**TAREAS Y EJERCICIOS**
- 1) Copia todas las preguntas que el narrador se formula en el texto sobre el centro comercial.
- 2) Retoma el texto sobre el centro comercial a partir de su última oración.

**TEXTO DE REFERENCIA**
---*---
Camino hacia el centro comercial cercano a mi casa. Es una construcción moderna, grande y vistosa. Lo encuentro oscuro, silencioso, con las escaleras mecánicas paralizadas y con los locales cerrados. Solo funciona el supermercado de víveres. Me vienen recuerdos de tiempos pasados, de ese mismo centro comercial lleno de gente, con todas las tiendas abiertas, con largas colas frente a los puestos de comida rápida, con las salas de cine proyectando las películas de actualidad y con las grandes librerías, en las que los lectores hojeaban los libros de publicación más reciente. Todo ello en medio del bullicio, las conversaciones, los gritos y las risas de una multitud, en su mayoría juvenil, llena de alegría y aliento.

Pienso en los pequeños comerciantes, dueños y arrendatarios de esas tiendas, hoy cerradas, que vendían todo tipo de cosas. Me imagino que estarán sufriendo grandes pérdidas financieras o que habrán quebrado ya. Y en los empleados, en su mayoría jóvenes, que atendían a la abundante clientela. Deben estar desempleados y sin posibilidades de conseguir otro trabajo, dada la crítica situación del país. ¿Qué estarán haciendo? ¿Los estarán ayudando sus familiares?  ¿Y los casados y con hijos, cómo estarán haciendo para sobrevivir? Todo ello me ratifica lo que ya sé, pero que las imágenes dramatizan mucho más que las ideas y las palabras: que hoy vivimos una tragedia inmensa, que estamos en medio de una situación que plantea profundas interrogantes acerca del futuro, del destino del país y del sentido mismo de nuestras vidas.
---*---
(Elementos recogidos en un conjunto de datos)
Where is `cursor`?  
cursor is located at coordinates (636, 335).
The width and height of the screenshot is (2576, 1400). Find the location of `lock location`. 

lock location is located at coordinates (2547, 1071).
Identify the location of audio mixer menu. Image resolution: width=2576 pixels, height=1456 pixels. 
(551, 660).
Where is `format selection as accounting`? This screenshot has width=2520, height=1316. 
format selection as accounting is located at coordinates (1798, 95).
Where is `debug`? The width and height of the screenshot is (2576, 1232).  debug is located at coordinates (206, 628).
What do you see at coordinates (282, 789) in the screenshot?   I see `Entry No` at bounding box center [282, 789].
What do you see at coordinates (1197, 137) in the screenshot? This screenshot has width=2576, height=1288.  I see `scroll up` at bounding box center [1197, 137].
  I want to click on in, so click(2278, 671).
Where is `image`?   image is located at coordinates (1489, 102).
---*---
**RESPUESTAS**
- 1)
¿Qué estarán haciendo?
¿Los estarán ayudando sus familiares?
¿Y los casados y con hijos, cómo estarán haciendo para sobrevivir?

- 2)
El problema no es nuevo. No es consecuencia de la pandemia que azota al mundo ni de las sanciones contra Venezuela. El descalabro del país comenzó mucho antes de todo eso. Se inició a principios de los años ochenta del pasado siglo cuando se desplomaron los precios del petróleo que se habían disparado en alza en la década anterior por efectos de la guerra de Yom Kippur, librada entre árabes e israelíes en el Medio Oriente. La súbita e inmensa riqueza resultante de aquel suceso sacó a la economía nacional de su cauce, al cual más nunca regresó. Carlos Andrés Pérez, en su segundo mandato (1988-1993), con los Chicago Boys de su gabinete económico, trató de enderezar el curso de las cosas, pero la Rebelión de los Náufragos (Mirtha Rivero, 2010), muy bien aprovechada por el agazapado teniente coronel Hugo Chávez Frías, terminó de sepultar el experimento del Gran Viraje, herido ya de muerte en la segunda gestión de Rafael Caldera (1993-1998).

El millón de millones de dólares del boom petrolero de los años 2004-2014, que cayó como maná del cielo sobre el mandato vitalicio de Hugo Chávez, palió durante un tiempo la situación, pero una vez dilapidada y agotada esa riqueza, la nueva caída de precios petroleros de 2014 puso de manifiesto que la verdadera situación del país era mucho peor que la anterior, porque las medidas de expropiación y estatización de Chávez habían golpeado duramente al aparato productivo nacional, conduciendo al país a la situación actual, la peor de toda su historia con posterioridad a la Guerra de Independencia (1810-1823).

Salgo del centro comercial con pasos lentos y pesados cavilando sobre todas esas cosas sin vislumbrar una salida rápida y posible porque el sistema político impuesto por Chávez, inspirado en el castro-comunismo cubano, que fue incapaz de encauzar la economía nacional con la inmensa riqueza que manejó y que, por el contrario, arrasó con todo lo que aún estaba en pie, está intacto en manos de su heredero Nicolás Maduro, quien por añadidura ha golpeado de todas las formas posibles la legalidad para perpetuarse en el poder. Concluyo tristemente mi meditación con la idea de que la “revolución bolivariana” ha sido, realmente, una revolución en el más estricto sentido del término, es decir, un movimiento que lo ha revuelto todo sin resolver absolutamente nada.